Intorno a loro, una coralità di personaggi, tra Roma e Procida: la famiglia di Gabriel, la mamma e il fratello minore, e un padre assente che si fa ritrovare infine dai figli; la famiglia di Sole e Liliana, marito e figlio, opposti e complementari alla parte femminile; gli abitanti del condominio; l’amica del cuore di Liliana, Celeste, e sua figlia Margherita, che vivono sull’isola. Un’isola che è raffigurazione dell’Eden perduto, l’Itaca di Liliana che condivide con Sole e Gabriel.

Lo scrittore mette in scena una dicotomia tra giovani e adulti e tra maschile e femminile.  Dice Sole della sua famiglia: “Pensavo che anche io e mia madre, da una parte, mio fratello e mio padre, dall’altra, appartenessimo a due rami diversi dello stesso albero” … “Io e lei, energiche e passionali, … Lui e l’altro, pigri e abitudinari… Che banalità! Che noia, ancora, questi uomini. Che amore incondizionato, però. Vero e assoluto”. E ancora, allargando la riflessione: “Noi due, povere extraterrestri stralunate, piene di attenzioni da dare, riproduttrici di sessismo per troppa tenerezza, consegnato ad accumulatori seriali inconsapevoli di tanta generosità, la stessa che avrebbero ricercato per abitudine, compreso mio padre, ogni giorno, in tutte le donne della loro vita, presenti e future.”

L’autore adotta uno sguardo dall’interno, sceglie di non descrivere esteriormente le situazioni ma lo fa sempre attraverso le voci dei suoi personaggi: voci che riconosciamo come plausibili, che potrebbero essere le nostre, ci avvicinano al loro vissuto e ci coinvolgono fino alla fine del romanzo.

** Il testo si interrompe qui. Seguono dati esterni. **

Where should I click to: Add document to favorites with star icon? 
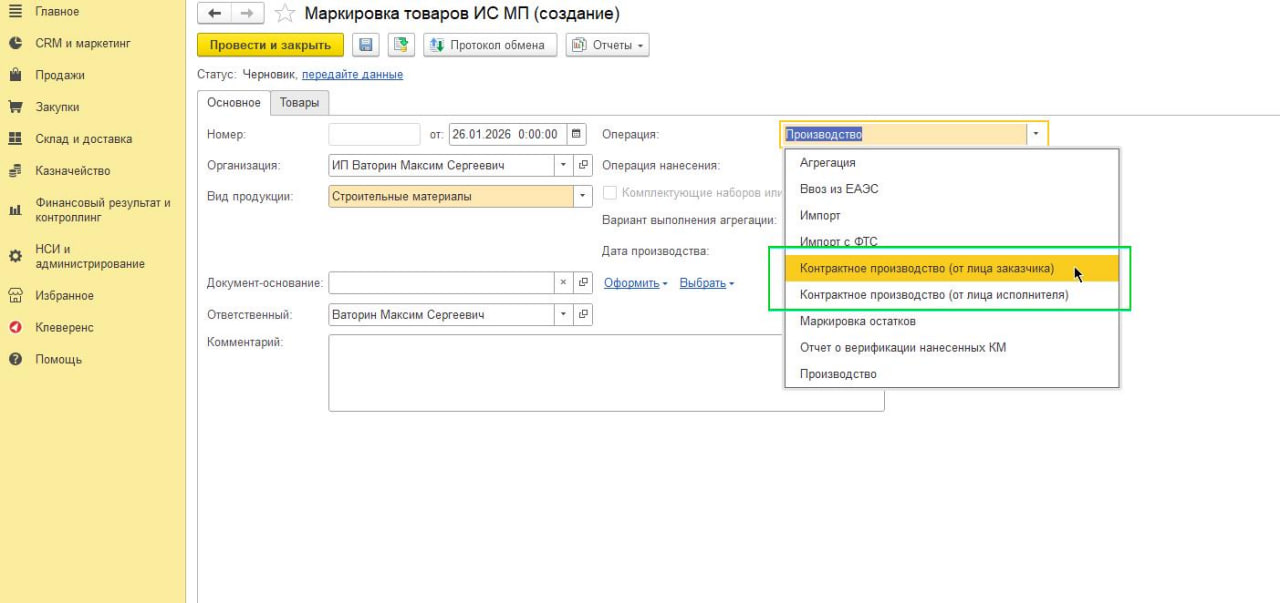pyautogui.click(x=285, y=14)
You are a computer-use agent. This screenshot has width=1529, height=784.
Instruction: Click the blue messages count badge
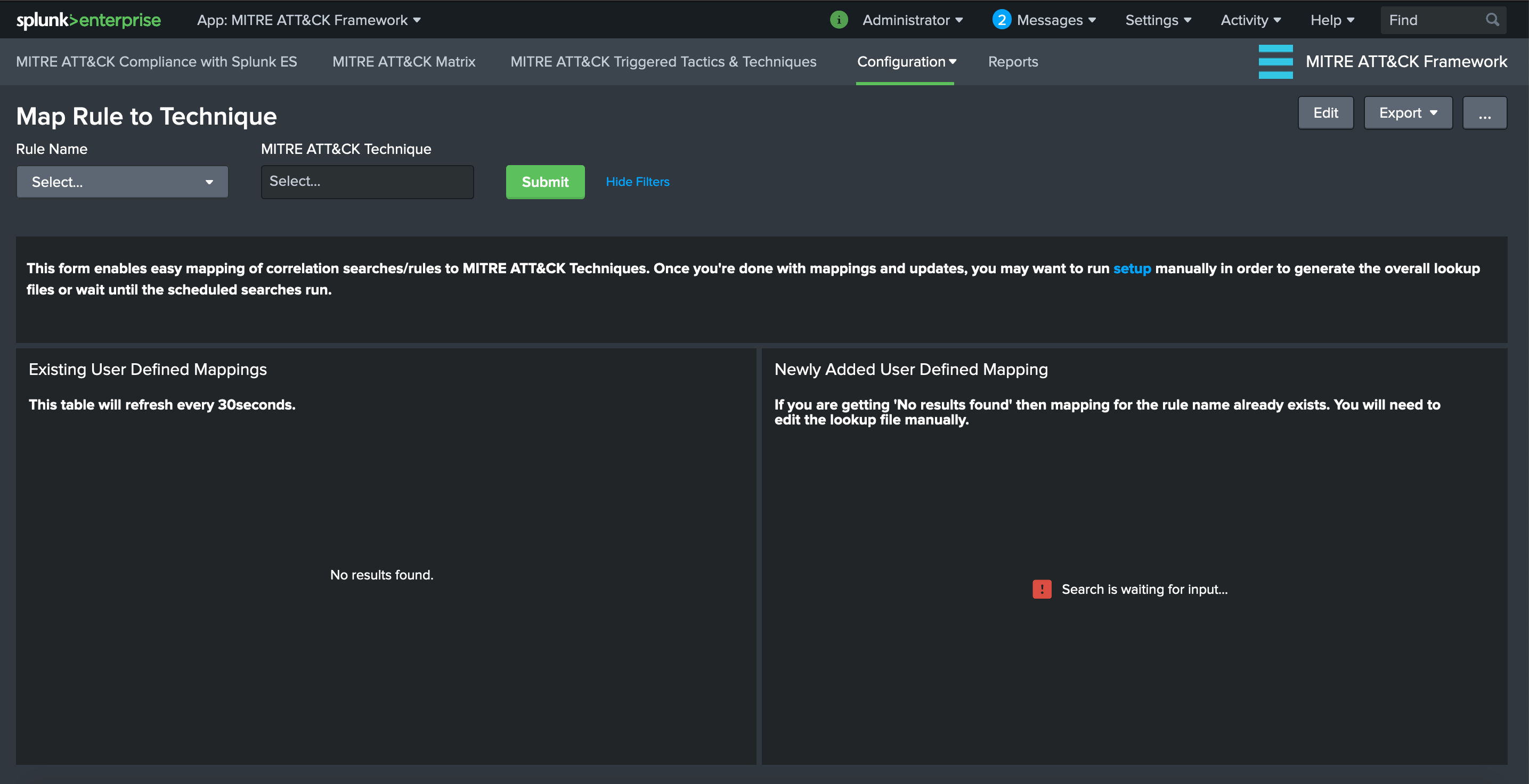pyautogui.click(x=1002, y=20)
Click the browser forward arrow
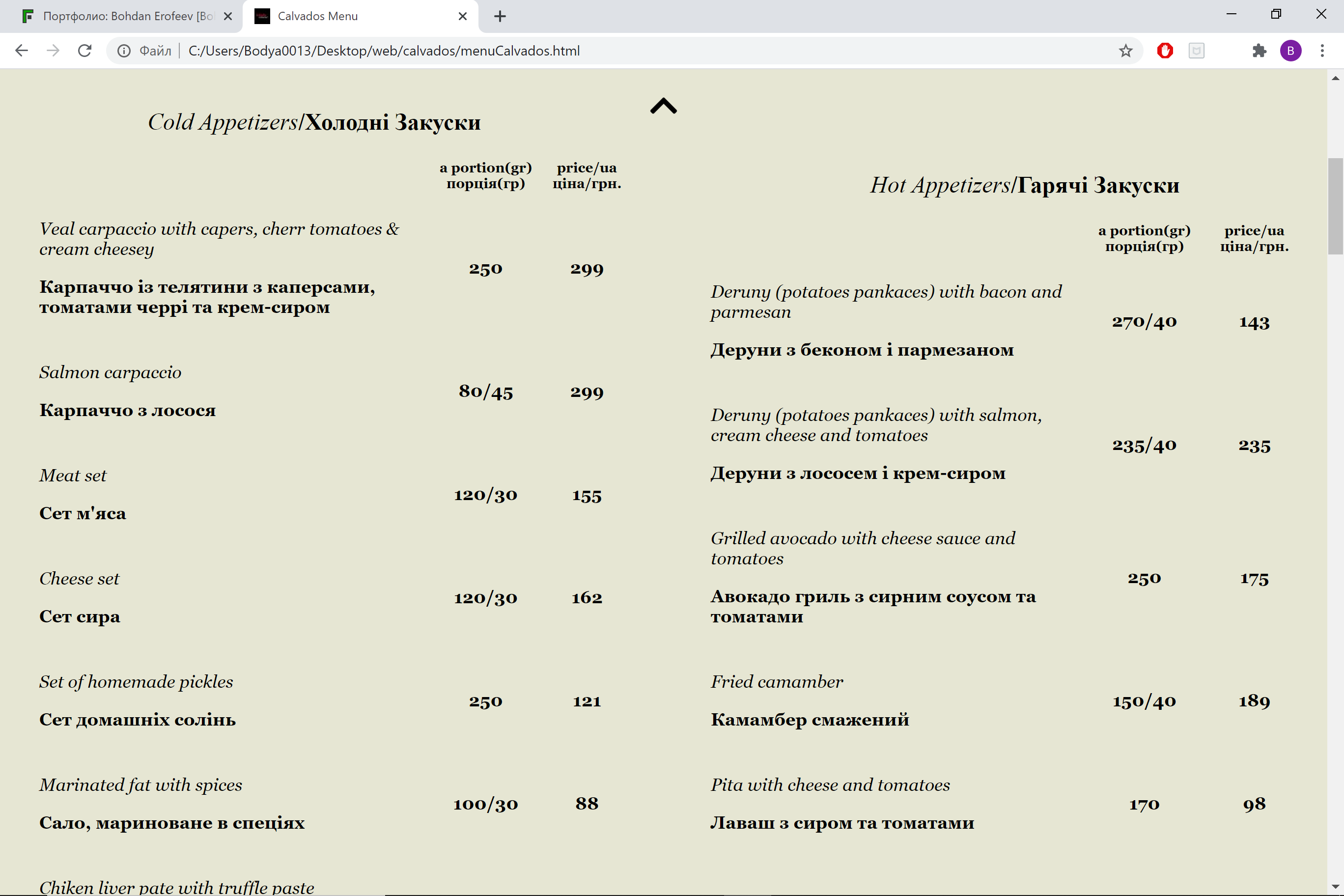Screen dimensions: 1344x896 [53, 51]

Massimo Granchi si distingue per una sensibilità che attraversa la sua scrittura attenta ed empatica, e che gli permette di passare con naturalezza dalle voci femminili a quella maschile del ragazzo, carica anch’essa di sfumature femminili per la capacità introspettiva e l’attenzione emotiva ai propri vissuti.

Un altro merito dello scrittore è quello di dare attenzione al valore di sentimenti quasi démodé, quali la gentilezza, il rispetto, anche tra etnie diverse, l’attenzione umana, in particolare verso chi soffre di malattia o è solo anziano. Il libro, del resto, ruota intorno al concetto di cura, per sé stessi e verso gli altri.

“Non possiamo cambiare gli eventi. Possiamo decidere come viverli” dice Liliana a Gabriel in uno dei loro dialoghi verso la fine del libro. Penso sia questo il merito di questo romanzo: farci riflettere sulla nostra maniera di reagire agli accadimenti della vita, e nei rapporti con gli altri esseri umani, con le scelte che possiamo, o a volte dobbiamo, fare.